- **DIRECTIONS FOR THIS TASK**
Make an exact copy of the lines from the one containing "Where should I" to the end of the records below, and leave out everything else.

RECORDS SHOWN Start Marker

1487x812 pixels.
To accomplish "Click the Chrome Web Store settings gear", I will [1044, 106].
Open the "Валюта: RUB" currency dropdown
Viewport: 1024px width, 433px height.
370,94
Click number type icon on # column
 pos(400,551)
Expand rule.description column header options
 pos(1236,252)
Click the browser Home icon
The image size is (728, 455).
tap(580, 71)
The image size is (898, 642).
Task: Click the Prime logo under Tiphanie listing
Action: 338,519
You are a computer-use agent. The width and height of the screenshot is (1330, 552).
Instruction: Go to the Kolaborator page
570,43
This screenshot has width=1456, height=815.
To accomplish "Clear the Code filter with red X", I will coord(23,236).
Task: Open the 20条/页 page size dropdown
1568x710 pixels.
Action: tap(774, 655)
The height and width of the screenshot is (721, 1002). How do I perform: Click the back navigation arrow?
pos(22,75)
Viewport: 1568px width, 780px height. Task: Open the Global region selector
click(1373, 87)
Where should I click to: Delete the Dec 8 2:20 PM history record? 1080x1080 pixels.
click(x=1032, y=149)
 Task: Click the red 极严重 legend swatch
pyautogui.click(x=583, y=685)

RECORDS SHOWN End Marker

- **OUTPUT FOR THIS TASK**
Where should I click to: Delete the Dec 8 2:20 PM history record? 1080x1080 pixels.
click(x=1032, y=149)
 Task: Click the red 极严重 legend swatch
pyautogui.click(x=583, y=685)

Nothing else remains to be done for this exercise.